[398] See E. Meyer, Geschichte des Alterthums, ii, 703; cp. A. Schwegler, Römische Geschichte, i, 274-79, as to the survivals. The reversion of the remaining Etruscan aristocracy in Rome to the language of the common people, under stress of strife with Etruria, is a phenomenon on all fours with the abandonment of French by the upper-class English in the fourteenth century, as a result of hostility with France.

[399] Even Eduard Meyer decides in this fashion (Geschichte des Alterthums, ii, 530) that to Italy "was denied the capacity to shape a culture for itself, to energise independently and creatively in the sphere of art, poetry, religion, and science"—this after expressly noting (ii, 155) how Greece itself developed only under the stimulus of alien culture. Compare §§ 339, 340 (ii, 533-36).

[400] Mommsen, History of Rome, Eng. tr. 1894, i, 285-300 (bk. i, ch. xv).

[401] "No people has ever possessed a vaster pantheon," observes M. Boissier, while noting the slightness of the characterisation (La religion romaine d'Auguste aux Antonins, 4e édition, i, 8). The lack of characterisation would seem to have encouraged multiplication.

[402] The fact that the Etruscans, like the other Italian peoples, remained at the stage of unintellectual formalism (Meyer, Geschichte des Alterthums, ii, 528-29; Schwegler, Römische Geschichte, i, 273), suffices to show that not in race genius but in stage and conditions of culture lies the explanation. All early religion in official hands is formalist—witness the Pentateuch.

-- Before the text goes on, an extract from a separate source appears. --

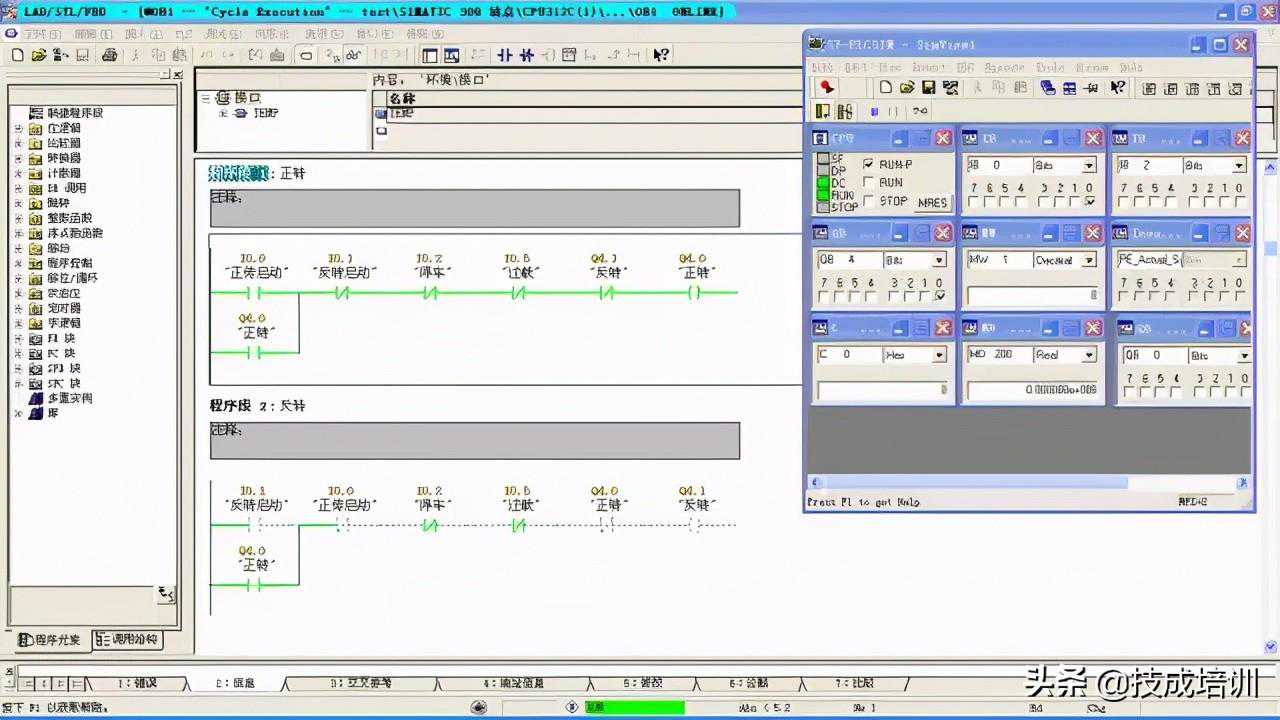
Task: Expand the Hex format dropdown for counter C 0
Action: 939,355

The preoccupied Italians left their cults, as did the Phœnicians, to archæological officials, while the leisured Greeks carried them into poetry and art under conditions which fostered these activities.

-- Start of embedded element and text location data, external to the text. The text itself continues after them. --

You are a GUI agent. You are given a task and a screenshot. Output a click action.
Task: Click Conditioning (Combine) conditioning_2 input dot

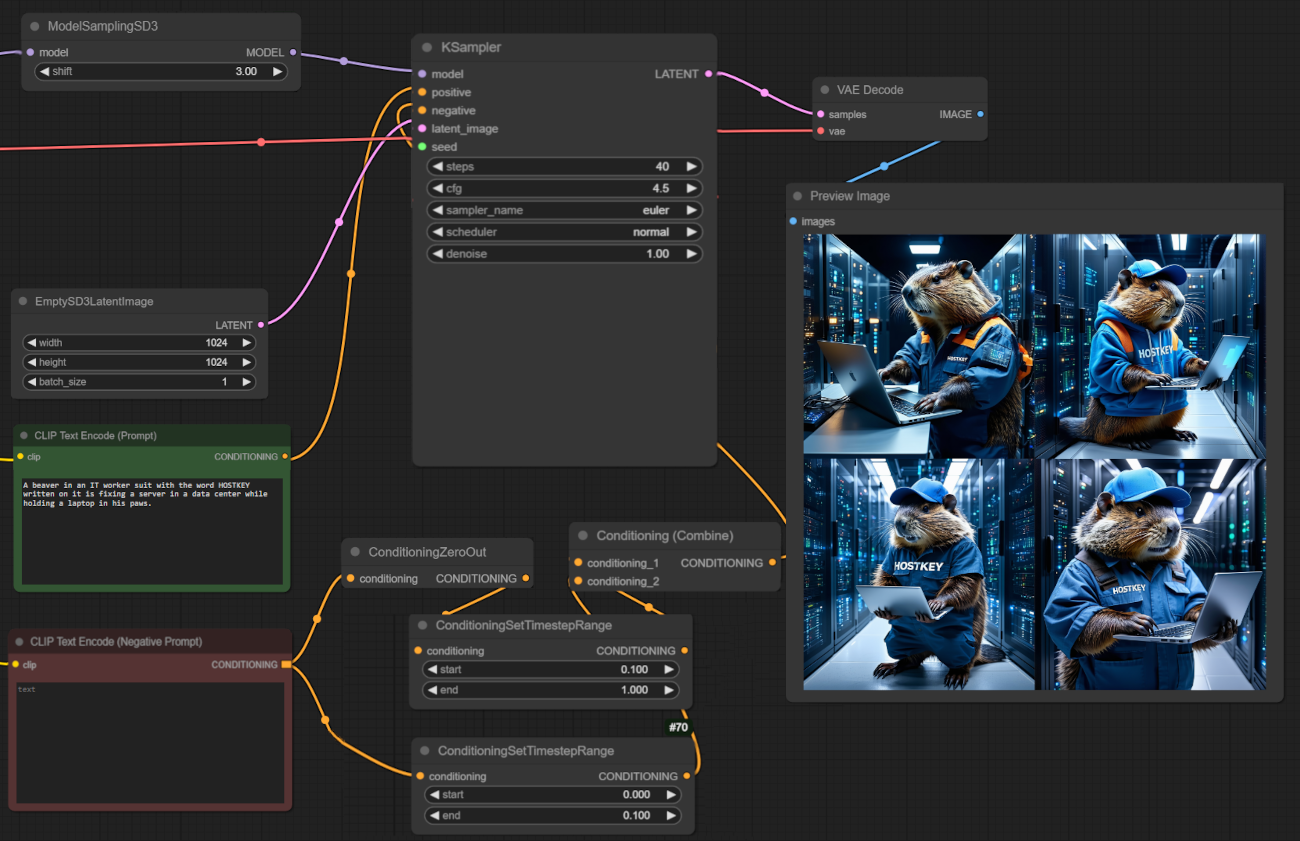pos(577,581)
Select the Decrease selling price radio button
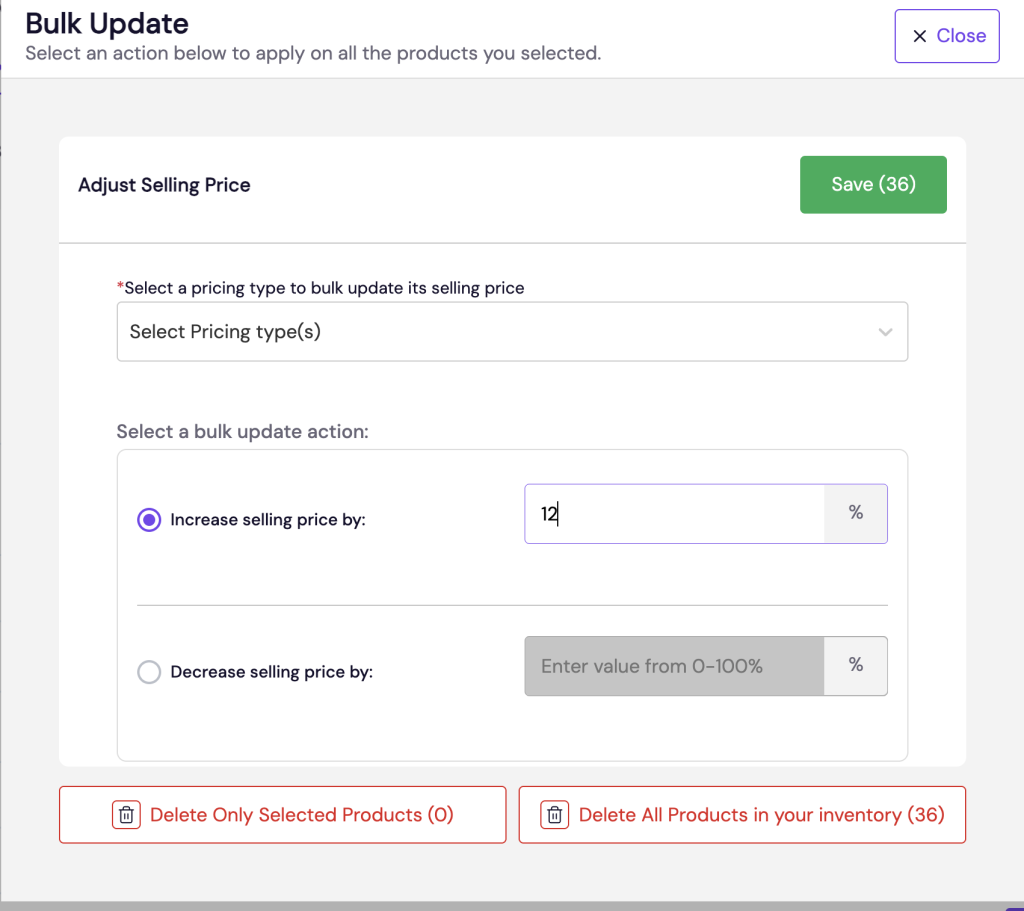Image resolution: width=1024 pixels, height=911 pixels. tap(149, 672)
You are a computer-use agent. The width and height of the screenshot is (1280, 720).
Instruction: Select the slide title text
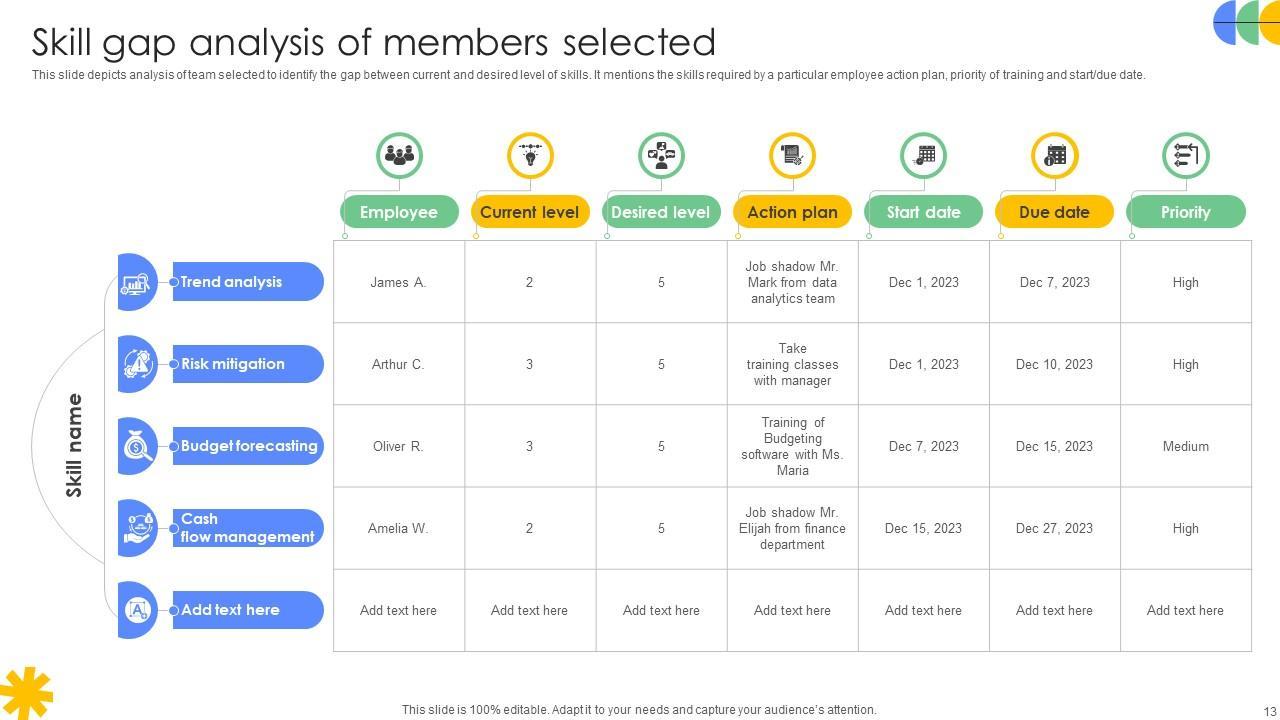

[403] The point is discussed in the author's Christianity and Mythology, 2nd ed. pp. 74-90; Pagan Christs, 2nd ed. pp. 45-46.

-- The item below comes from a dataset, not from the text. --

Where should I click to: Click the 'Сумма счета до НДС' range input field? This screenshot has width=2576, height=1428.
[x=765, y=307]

[404] Whether or not we accept Mommsen's view (bk. i, c. xiv) that the use of the alphabet in Italy dates from about 1000 B.C. On this cp. Schwegler, i, 36.

[405] Mommsen, History of Rome, bk. i, ch. xii, Eng. tr. ed. 1868, i. 189. Cp. Boissier, as cited, i, 354, as to the respective functions of priests and pontiffs.

[406] It is only through fragmentary vestiges (Servius on Virgil, Georg. i, 21; cp. Varro in Augustine, De civitate Dei, vi, 7-10) that we know the contents of the book of Indigitamenta kept by the pontifices. It seems to have been a list, not of the Dii Indigetes commonly so-called, but of all the multitudinous powers presiding over the various operations of life. See Schwegler, Römische Geschichte, i, 32; Teuffel, Hist. of Roman Lit. ed. Schwabe, Eng. trans. 1900, i, 104; Boissier, La religion romaine d'Auguste aux Antonins, i, 4, and note. "I have no doubt," writes Mr. Ward Fowler (The Religious Experience of the Roman People, 1911, p. 168), "that Wissowa is right in explaining Indigitamenta as Gebetsformeln, formulæ of invocation; in which the most important matter, we may add, would be the name of the deity. See his Gesammelte Abhandlungen, p. 177 foll." Corssen put this view before Wissowa.

[407] According to Varro (cited by Augustine, De civ. Dei, iv, 31), the early Romans for 170 years worshipped the Gods without images.